-- start of EXCERPT PROVIDED --
Re: [RFC] sched/topology: NUMA topology limitations

From: Valentin Schneider <valentin.schneider@arm.com>
To: "Song Bao Hua \(Barry Song\)" <song.bao.hua@hisilicon.com>
Cc: "linux-kernel\@vger.kernel.org" <linux-kernel@vger.kernel.org>,
	Ingo Molnar <mingo@kernel.org>,
	Peter Zijlstra <peterz@infradead.org>,
	"vincent.guittot\@linaro.org" <vincent.guittot@linaro.org>,
	"dietmar.eggemann\@arm.com" <dietmar.eggemann@arm.com>,
	"morten.rasmussen\@arm.com" <morten.rasmussen@arm.com>,
	Linuxarm <linuxarm@huawei.com>
Subject: Re: [RFC] sched/topology: NUMA topology limitations
Date: Tue, 01 Sep 2020 10:40:47 +0100	[thread overview]
Message-ID: <jhjmu29omw0.mognet@arm.com> (raw)
In-Reply-To: <f9c1012800844c5dbaa049e05006c131@hisilicon.com>

On 31/08/20 11:45, Barry Song wrote:
>> From: Valentin Schneider [mailto:valentin.schneider@arm.com]
>>
>> Ignoring corner cases where task affinity gets in the way, load balance
>> will always pull tasks to the local CPU (i.e. the CPU who's sched_domain we
>> are working on).
>>
>> If we're balancing load for CPU0-domain1, we would be looking at which CPUs
>> in [0-2] (i.e. the domain's span) we could (if we should) pull tasks from
>> to migrate them over to CPU0.
>>
>> We'll first try to figure out which sched_group has the more load (see
>> find_busiest_group() & friends), and that's where we may hit issues.
>>
>> Consider a scenario where CPU3 is noticeably busier than the other
>> CPUs. We'll end up marking CPU0-domain1-group2 (1-3) as the busiest group,
>> and compute an imbalance (i.e. amount of load to pull) mostly based on the
>> status of CPU3.
-- end of EXCERPT PROVIDED --
-- start of SUPPLIED DATA --
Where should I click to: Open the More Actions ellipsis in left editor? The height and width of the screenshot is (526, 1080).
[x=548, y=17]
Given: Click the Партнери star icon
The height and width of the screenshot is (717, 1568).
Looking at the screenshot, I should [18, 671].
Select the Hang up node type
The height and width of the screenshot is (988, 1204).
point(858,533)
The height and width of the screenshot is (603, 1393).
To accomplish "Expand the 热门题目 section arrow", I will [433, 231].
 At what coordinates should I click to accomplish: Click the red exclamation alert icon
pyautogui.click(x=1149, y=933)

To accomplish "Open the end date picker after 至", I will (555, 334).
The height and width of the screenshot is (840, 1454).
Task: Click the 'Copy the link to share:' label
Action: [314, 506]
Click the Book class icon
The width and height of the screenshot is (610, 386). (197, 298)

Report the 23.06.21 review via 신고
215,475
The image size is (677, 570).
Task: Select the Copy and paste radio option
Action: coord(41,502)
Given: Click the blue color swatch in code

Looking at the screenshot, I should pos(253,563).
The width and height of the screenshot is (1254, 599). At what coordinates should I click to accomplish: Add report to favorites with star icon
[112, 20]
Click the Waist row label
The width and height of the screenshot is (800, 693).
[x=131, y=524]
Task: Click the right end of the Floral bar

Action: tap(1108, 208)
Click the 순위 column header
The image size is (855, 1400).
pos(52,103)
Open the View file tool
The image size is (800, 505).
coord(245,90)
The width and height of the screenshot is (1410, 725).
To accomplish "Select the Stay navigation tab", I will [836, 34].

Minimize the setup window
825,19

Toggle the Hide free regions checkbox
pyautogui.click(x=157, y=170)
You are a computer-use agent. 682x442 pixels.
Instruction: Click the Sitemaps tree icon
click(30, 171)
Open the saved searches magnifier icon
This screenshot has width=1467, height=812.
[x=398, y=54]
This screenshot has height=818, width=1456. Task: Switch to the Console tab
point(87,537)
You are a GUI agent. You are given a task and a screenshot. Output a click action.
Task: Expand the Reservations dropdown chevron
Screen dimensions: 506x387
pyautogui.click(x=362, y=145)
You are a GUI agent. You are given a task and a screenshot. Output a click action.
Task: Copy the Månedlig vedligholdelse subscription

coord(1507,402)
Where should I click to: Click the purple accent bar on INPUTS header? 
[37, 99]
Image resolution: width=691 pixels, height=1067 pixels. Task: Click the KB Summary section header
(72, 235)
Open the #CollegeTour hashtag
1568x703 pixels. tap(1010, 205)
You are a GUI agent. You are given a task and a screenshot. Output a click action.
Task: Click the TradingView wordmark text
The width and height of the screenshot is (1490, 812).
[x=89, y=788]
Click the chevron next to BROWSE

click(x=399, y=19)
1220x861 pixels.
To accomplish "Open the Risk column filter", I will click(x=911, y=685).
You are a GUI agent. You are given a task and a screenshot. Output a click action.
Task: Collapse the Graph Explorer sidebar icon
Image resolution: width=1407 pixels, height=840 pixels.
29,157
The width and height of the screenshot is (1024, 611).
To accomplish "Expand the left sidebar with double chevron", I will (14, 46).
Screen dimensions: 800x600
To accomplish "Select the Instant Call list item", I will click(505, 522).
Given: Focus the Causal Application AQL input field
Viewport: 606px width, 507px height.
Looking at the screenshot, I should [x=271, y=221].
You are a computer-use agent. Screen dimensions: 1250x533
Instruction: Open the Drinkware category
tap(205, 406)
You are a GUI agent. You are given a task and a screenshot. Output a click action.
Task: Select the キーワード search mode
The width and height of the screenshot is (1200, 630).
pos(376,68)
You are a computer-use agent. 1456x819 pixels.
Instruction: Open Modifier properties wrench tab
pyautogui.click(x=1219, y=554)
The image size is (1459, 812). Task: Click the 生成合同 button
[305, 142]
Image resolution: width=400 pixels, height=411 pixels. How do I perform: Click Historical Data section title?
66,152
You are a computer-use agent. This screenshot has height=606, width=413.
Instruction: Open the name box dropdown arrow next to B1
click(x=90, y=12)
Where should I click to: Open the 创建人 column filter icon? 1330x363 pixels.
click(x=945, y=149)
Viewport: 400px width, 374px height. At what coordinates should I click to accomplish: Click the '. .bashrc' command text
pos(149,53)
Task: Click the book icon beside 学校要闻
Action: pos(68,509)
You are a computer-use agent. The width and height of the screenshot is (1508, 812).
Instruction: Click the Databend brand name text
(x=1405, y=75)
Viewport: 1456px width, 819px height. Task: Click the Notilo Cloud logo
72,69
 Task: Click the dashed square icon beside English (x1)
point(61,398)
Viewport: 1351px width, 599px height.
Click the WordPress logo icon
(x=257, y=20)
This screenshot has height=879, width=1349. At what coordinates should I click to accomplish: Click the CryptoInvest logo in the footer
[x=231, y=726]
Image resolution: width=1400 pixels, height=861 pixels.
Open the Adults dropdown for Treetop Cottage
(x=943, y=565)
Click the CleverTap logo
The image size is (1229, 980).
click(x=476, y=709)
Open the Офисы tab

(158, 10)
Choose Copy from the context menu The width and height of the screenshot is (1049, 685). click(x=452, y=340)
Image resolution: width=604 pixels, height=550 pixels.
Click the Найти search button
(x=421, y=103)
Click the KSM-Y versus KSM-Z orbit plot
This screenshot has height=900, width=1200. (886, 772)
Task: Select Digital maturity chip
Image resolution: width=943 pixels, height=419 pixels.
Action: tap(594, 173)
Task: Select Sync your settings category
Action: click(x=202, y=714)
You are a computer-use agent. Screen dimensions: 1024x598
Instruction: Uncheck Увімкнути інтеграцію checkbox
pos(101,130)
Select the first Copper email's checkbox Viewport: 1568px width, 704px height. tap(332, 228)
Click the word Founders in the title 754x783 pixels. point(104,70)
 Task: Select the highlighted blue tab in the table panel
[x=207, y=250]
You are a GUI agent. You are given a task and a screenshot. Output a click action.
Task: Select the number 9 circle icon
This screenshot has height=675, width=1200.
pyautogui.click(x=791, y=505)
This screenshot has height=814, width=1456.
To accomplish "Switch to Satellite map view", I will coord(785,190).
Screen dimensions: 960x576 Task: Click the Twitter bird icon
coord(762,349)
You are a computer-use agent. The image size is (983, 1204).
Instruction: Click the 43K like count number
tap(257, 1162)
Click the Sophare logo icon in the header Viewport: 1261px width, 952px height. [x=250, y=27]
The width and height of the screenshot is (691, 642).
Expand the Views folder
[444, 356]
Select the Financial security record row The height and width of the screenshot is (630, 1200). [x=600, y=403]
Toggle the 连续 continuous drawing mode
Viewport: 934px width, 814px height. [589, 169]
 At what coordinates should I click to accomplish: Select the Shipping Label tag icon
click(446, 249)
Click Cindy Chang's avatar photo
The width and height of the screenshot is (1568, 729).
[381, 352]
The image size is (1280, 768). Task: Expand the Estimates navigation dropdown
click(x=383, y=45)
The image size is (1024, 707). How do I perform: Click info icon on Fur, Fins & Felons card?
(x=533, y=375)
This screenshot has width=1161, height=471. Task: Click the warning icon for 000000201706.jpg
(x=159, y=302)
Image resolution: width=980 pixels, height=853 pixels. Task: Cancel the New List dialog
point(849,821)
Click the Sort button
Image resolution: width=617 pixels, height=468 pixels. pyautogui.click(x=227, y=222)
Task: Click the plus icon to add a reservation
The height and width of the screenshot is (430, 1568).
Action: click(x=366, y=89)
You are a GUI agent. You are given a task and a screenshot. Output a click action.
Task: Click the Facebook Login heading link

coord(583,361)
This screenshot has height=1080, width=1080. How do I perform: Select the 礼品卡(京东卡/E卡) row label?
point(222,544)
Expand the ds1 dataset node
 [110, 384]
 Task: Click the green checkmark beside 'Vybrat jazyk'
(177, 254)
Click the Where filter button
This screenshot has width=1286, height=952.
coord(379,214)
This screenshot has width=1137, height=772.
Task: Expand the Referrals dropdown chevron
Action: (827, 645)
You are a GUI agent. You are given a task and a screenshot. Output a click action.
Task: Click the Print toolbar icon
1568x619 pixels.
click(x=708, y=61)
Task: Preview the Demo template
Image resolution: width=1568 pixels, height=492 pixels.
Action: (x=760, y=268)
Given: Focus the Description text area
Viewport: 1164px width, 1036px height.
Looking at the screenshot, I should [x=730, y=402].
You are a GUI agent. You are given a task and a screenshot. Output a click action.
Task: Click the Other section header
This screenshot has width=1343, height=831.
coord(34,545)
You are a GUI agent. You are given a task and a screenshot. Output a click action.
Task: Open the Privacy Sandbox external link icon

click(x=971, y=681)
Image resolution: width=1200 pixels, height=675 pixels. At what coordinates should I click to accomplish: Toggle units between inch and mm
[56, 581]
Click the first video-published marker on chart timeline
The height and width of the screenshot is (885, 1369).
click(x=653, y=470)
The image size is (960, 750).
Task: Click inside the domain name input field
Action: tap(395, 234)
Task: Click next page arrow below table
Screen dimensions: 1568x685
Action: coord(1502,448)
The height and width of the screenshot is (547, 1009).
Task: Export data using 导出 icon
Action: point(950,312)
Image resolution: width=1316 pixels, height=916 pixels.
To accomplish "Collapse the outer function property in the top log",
-- end of SUPPLIED DATA --
> _INSTRUCTIONS TO FOLLOW_
From the email on NUMA topology limitations, please write out the passage between "In-Reply-To: <f9c1012800844c5dbaa049e05006c131@hisilicon.com>" and "are working on).", inclusive.

> _OUTPUT_
In-Reply-To: <f9c1012800844c5dbaa049e05006c131@hisilicon.com>

On 31/08/20 11:45, Barry Song wrote:
>> From: Valentin Schneider [mailto:valentin.schneider@arm.com]
>>
>> Ignoring corner cases where task affinity gets in the way, load balance
>> will always pull tasks to the local CPU (i.e. the CPU who's sched_domain we
>> are working on).